2 – Les autodafeurs

Tome 1 : Mon frère est un gardien

Tome 2 : Ma sœur est une artiste de guerre 

Tome 3 : Nous sommes tous des propagateurs 

Auteur : Marine Carteron

Maison d’édition : Rouergue, collection DoAdo

Note : 9/10 

 

Résumé : 

Le père d’Auguste et de Césarine meurt dans un accident de voiture.

Enfin, ça, c’est ce qu’on essaye de leur faire croire. En réalité, il a été assassiné. Depuis ce tragique accident, la vie d’Auguste et de Césarine change du tout au tout. Accompagnés de leur mère, ils déménagent de Paris pour emménager à la campagne avec leurs grand-parents paternels. Sur place, Auguste apprend que son père, mais également les adultes de sa famille, sont membres de ce qu’ils appellent la Confrérie. Leur but ? Protéger la mémoire de l’humanité contenue dans les livres. Face à la Confrérie, une organisation ennemie essaie par tous les moyens de voler les écrits dans le but de les détruire pour en tirer profit. Auguste devra alors prendre la place de son père en tant que gardien pour que l’humanité ne tombe pas dans une anarchie totale.

Critique :

J’ai découvert les autodafeurs pendant mon stage de licence en bibliothèque en 2015. Marine Carteron avait déjà publié deux tomes. Le troisième, qui est aussi le dernier, devait sortir quelques jours seulement après. Une de mes collègues avait lu les deux premiers tomes et les avait adorés ! Elle m’en a parlé avec tant d’enthousiasme que j’ai décidé de les prendre pour mon voyage en train du week-end.

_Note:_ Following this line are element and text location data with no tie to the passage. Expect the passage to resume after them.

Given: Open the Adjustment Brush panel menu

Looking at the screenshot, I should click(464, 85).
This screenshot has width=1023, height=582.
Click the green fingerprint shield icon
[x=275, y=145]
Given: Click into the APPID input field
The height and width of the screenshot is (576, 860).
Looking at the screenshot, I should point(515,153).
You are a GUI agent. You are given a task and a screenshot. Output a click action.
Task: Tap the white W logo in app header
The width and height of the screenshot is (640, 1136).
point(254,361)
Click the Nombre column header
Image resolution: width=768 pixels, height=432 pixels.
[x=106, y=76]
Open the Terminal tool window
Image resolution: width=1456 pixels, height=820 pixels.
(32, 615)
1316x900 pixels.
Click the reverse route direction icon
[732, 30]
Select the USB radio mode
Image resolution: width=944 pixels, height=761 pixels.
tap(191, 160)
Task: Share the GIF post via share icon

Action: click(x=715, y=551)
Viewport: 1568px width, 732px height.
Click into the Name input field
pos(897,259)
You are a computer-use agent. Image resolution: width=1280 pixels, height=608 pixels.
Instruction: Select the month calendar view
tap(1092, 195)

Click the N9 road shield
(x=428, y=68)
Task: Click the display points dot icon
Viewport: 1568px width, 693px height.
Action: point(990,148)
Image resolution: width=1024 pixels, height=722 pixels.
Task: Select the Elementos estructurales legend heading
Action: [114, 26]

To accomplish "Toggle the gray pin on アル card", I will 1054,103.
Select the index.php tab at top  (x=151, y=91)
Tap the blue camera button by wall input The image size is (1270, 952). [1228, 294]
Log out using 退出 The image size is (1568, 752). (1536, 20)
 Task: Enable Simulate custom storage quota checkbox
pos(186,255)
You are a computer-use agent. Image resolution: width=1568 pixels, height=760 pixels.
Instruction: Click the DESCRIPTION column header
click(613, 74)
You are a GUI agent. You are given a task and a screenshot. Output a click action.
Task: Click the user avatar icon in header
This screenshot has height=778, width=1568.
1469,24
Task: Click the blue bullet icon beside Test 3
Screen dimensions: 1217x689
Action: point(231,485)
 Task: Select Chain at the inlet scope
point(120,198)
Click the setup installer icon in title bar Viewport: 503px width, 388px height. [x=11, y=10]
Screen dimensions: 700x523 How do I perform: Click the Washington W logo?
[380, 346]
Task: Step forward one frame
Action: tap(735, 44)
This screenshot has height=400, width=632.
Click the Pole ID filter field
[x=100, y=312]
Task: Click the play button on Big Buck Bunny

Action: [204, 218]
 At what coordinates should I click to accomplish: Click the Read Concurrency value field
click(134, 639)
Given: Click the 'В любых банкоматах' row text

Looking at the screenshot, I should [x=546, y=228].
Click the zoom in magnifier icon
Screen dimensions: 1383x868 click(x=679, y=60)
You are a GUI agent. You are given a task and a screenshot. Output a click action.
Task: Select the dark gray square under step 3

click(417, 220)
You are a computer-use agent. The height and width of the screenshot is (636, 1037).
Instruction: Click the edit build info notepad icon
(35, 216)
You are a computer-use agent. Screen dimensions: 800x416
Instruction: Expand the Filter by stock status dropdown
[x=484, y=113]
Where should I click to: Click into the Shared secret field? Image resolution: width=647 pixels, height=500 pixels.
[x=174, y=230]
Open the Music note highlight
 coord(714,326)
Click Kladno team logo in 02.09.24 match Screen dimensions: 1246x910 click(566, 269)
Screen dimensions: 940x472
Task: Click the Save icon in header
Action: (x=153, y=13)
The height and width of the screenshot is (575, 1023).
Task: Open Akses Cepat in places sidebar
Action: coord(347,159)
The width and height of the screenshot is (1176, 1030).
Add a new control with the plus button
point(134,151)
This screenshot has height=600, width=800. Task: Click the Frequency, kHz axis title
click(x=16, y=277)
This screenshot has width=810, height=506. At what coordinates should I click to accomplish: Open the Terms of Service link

Je n’ai absolument pas été déçue une seule fois d’avoir choisi le tome 1 pour m’accompagner pendant les 4 heures de train jusqu’à Paris ! Je suis tout de suite entrée dans l’histoire, aussi naturellement que possible. Je me suis prise d’affection pour Auguste qui ressemble à l’adolescent français lambda : grognon, qui fait attention à son apparence mais pas trop quand même, qui fait des sarcasmes à longueur de journée et qui, surtout, est très en colère. Je n’ai pas du tout trouvé que le personnage d’Auguste était cliché. Marine Carteron a su dresser le portrait de quelques adolescents qui ne savent pas très bien quoi faire de leur vie avant de se trouver un but. L’auteur a également très bien traité le sujet du deuil. La vie d’Auguste doit continuer malgré la mort de son  père. Et cette vie  évolue tellement vite qu’il doit changer de maison, d’amis, de quotidien, etc.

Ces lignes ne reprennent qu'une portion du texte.